CarlaCarissimi, la fine di Renée, nel libro, colpisce in modo sconcertante,proprio come se il furgoncino della tintoria travolgesse anche il lettore assieme alla protagonista! Si’, certo, si colgono, in quel momento, tutti i sentimenti che ha descritto Marina, anche nel libro. Personalmente, mi sono arrabbiata con la scrittrice, che ha fatto arrivare il suo personaggio fino a quel punto e poi, nel momento in cui aveva finalmente deciso di aprirsi alla vita, l’ha fatta morire. Capisco che, con quella fine, acquista maggior significato anche il dolore della sua vita da “riccio”, così abilmente descritta ma, insomma, perchè chiudersi in una visione così tetra dell’esistenza? Secondo me, nella vita, può esistere una seconda possibilità.
Ciao! Carla
Marina PieriniIo credo che non vi siano altra crudeltà che la morte e il nostro infliggerci strade sempre uguali, che ci imprigionano in dimensioni sempre uguali.

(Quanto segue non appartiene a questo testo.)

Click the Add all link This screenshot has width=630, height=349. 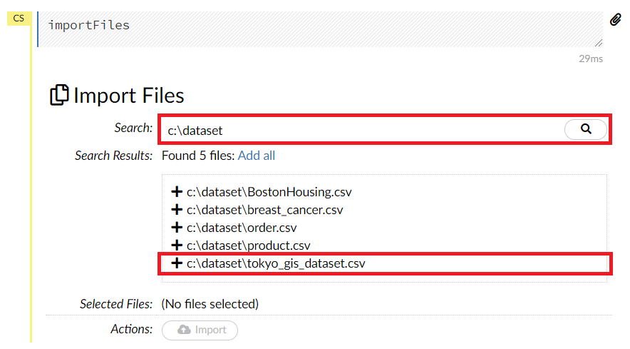pos(256,156)
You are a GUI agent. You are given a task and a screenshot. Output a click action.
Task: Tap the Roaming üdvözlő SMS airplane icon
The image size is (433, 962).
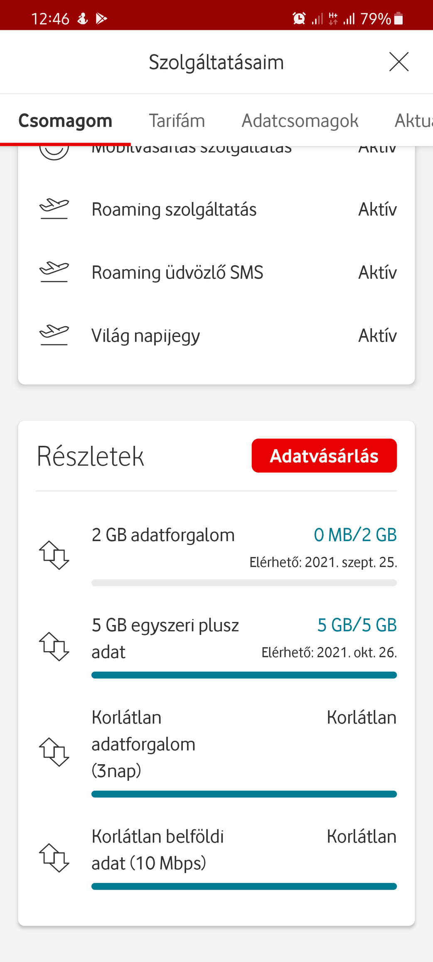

Anche io sono rimasta scioccata quando Renèe è morta e mi ci sono volute ore per accettare riflessioni “altre”. Ma la morte è così…e il film ci sfida e sfida la sensazione sempre presente in noi di essere immortali. La Noncuranza…la Dimenticanza…sono due infami demoni che ci assopiscono e ci fanno dimenticare la paura della fine. Il film è un ceffone. Un invito perentorio a non dormire, perchè noi potremmo non concederci mai alcuna occasione e morire all’improvviso senza aver accolto alcuna sfida. Invece viviamo pensando di avere tutto il tempo, di avere ogni occasione, di poterci pensare su chissà quanto. Renèe invece lo ha fatto. Si è svegliata. Tanto conta, con quella gioia ha lasciato la vita…quanti di noi possono dire lo stesso?